Back to Datahub

Glossary Term Propagation Action

datahub-actions/src/datahub_actions/plugin/action/term/README.md

1.5.0.32.6 KB
Original Source

Glossary Term Propagation Action

The Glossary Term Propagation Action allows you to propagate glossary terms from your assets into downstream entities.

Use Cases

Enable classification of datasets or field of datasets to propagate metadata to downstream datasets with minimum manual work.

Functionality

Propagation can be controlled via a specified list of terms or a specified list of term groups.

Target Terms

  • Given a list of "target terms", the propagation action will detect application of the target term to any field or dataset and propagate it down (as a dataset-level tag) on all downstream datasets. For example, given a target term of Classification.Confidential (the default), if you apply Classification.Confidential term to a dataset (at the dataset level or a field-level), this action will find all the downstream datasets and apply the Classification.Confidential tag to them at the dataset level. Note that downstream application is only at the dataset level, regardless of whether the primary application was at the field level or the dataset level.
  • This action also supports term linkage. If you apply a term that is linked to the target term via inheritance, then this action will detect that application and propagate it downstream as well. For example, if the term PersonalInformation.Email inherits Classification.Confidential (the target term), and if you apply the PersonalInformation.Email term to a dataset (or a field in the dataset), it will be picked up by the action, and the PersonalInformation.Email term will be applied at the dataset level to all the downstream entities.

Term Groups

  • Given a list of "term groups", the propagation action will only propagate terms that belong to these term groups.

Addition and Removals

The action supports propagation of term additions and removals.

Configurability

You can control what the target term should be.
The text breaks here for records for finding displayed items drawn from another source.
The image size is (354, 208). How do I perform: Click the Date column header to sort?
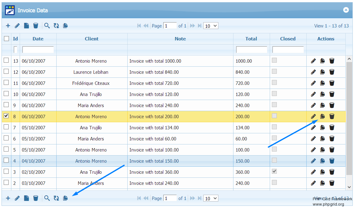click(38, 39)
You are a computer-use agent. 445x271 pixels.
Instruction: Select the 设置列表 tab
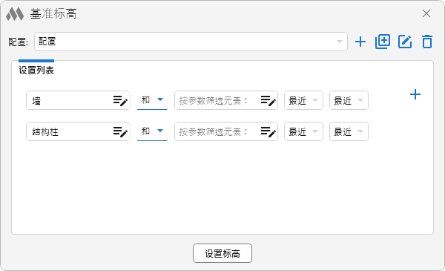(x=36, y=71)
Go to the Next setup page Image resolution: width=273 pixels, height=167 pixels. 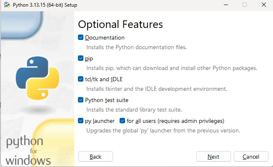coord(213,157)
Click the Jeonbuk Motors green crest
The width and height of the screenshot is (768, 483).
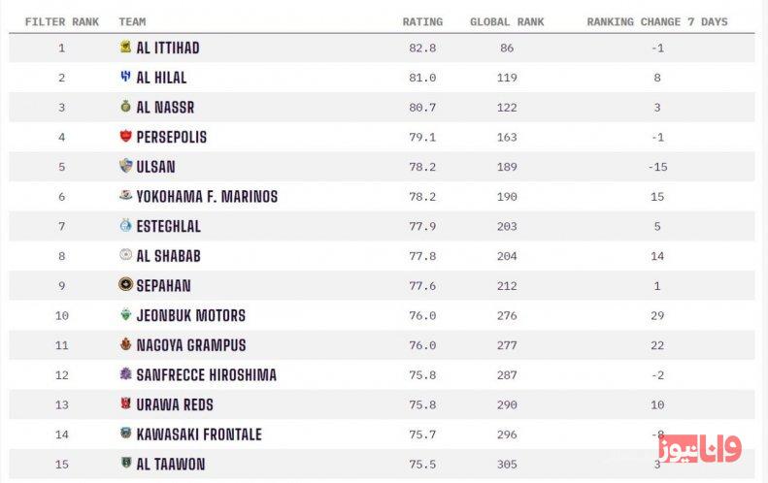(x=125, y=315)
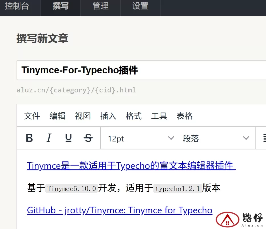Open the 插入 menu

(x=108, y=116)
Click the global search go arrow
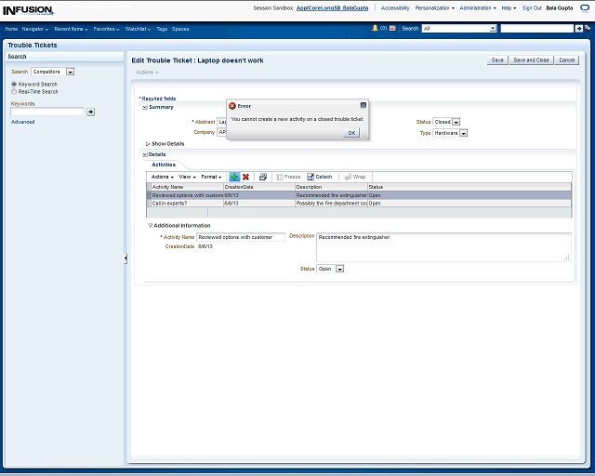595x476 pixels. 579,29
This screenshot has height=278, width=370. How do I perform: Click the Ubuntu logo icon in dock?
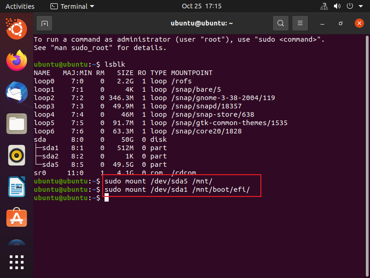coord(17,29)

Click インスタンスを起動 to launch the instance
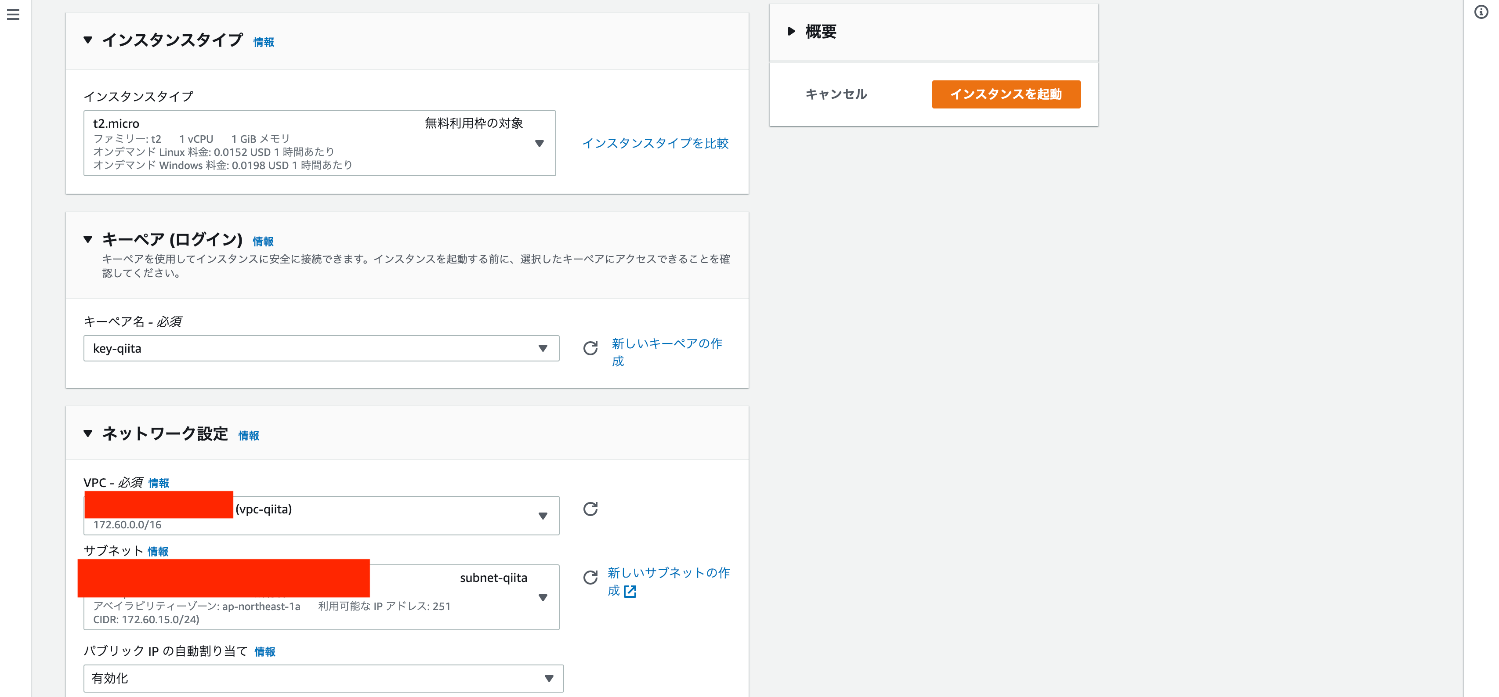tap(1006, 94)
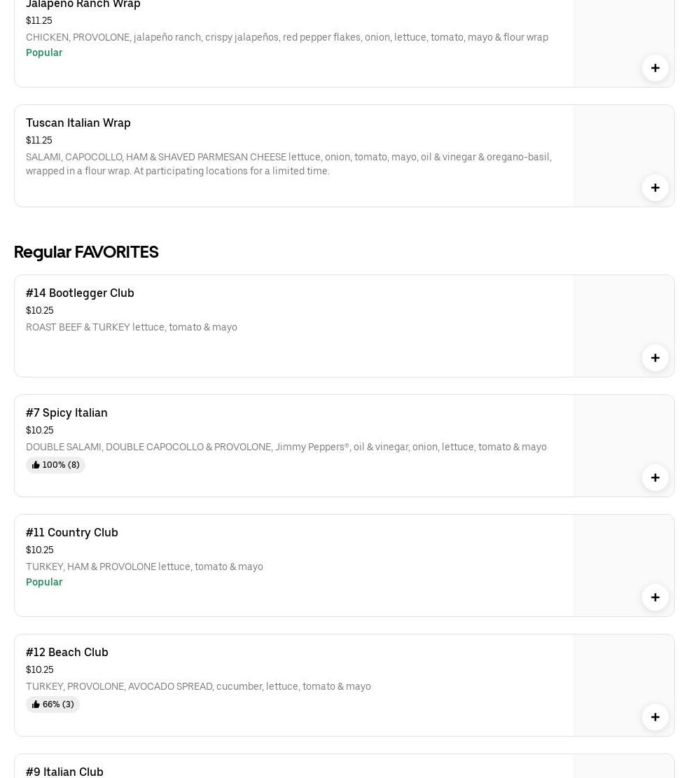Add Tuscan Italian Wrap using plus icon
Viewport: 689px width, 778px height.
(x=655, y=188)
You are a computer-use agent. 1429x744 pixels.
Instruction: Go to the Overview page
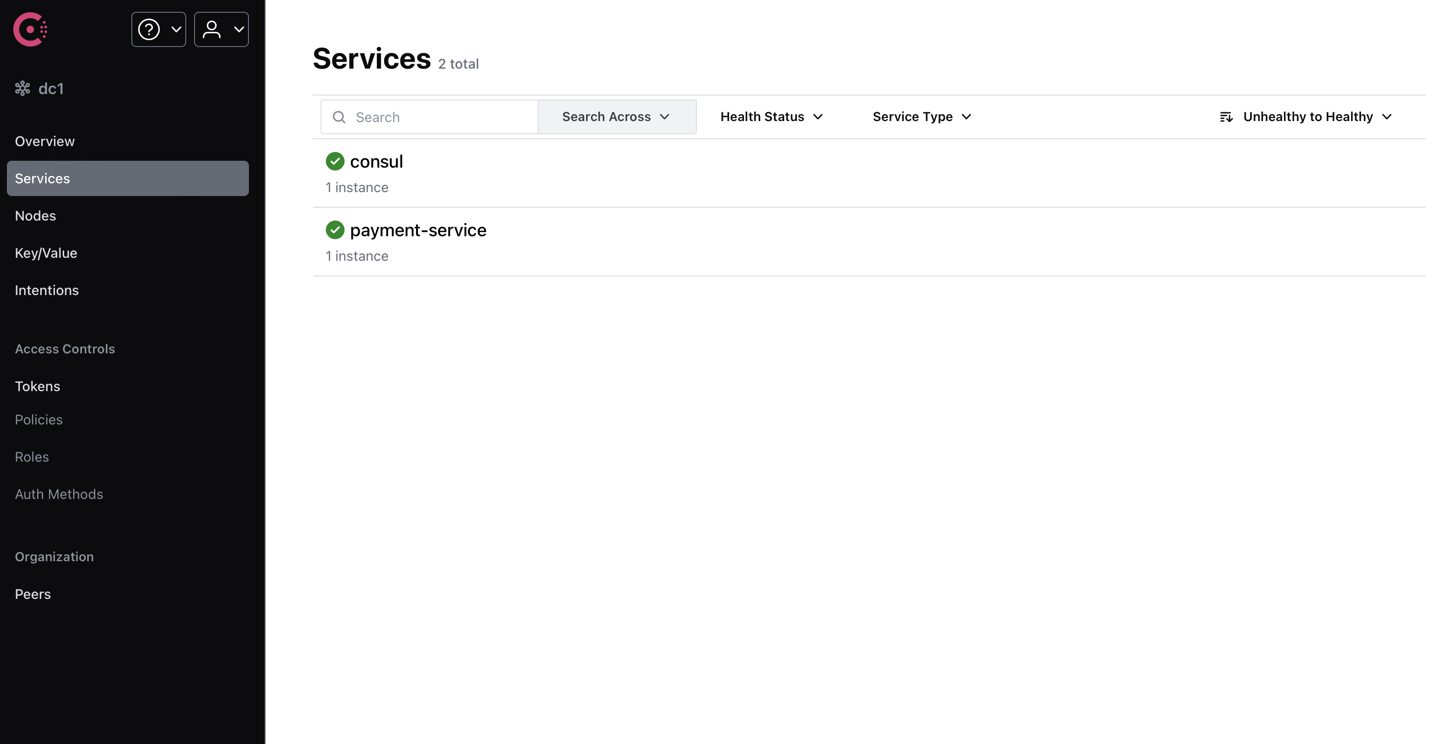[x=45, y=141]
Linkage to the target term is controlled through your business glossary which is completely under your control.

Example Config

yaml
name: "term_propagation"
source:
  type: "kafka"
  config:
    connection:
      bootstrap: ${KAFKA_BOOTSTRAP_SERVER:-localhost:9092}
      schema_registry_url: ${SCHEMA_REGISTRY_URL:-http://localhost:8081}
filter:
  event_type: "EntityChangeEvent_v1"
action:
  type: "term_propagation"
  config:
    target_terms:
      - Classification
    term_groups:
      - "Personal Information"

datahub:
  server: "http://localhost:8080"

Caveats

  • Term Propagation is currently only supported for downstream datasets. Terms will not propagate to downstream dashboards or charts. Let us know if this is an important feature for you.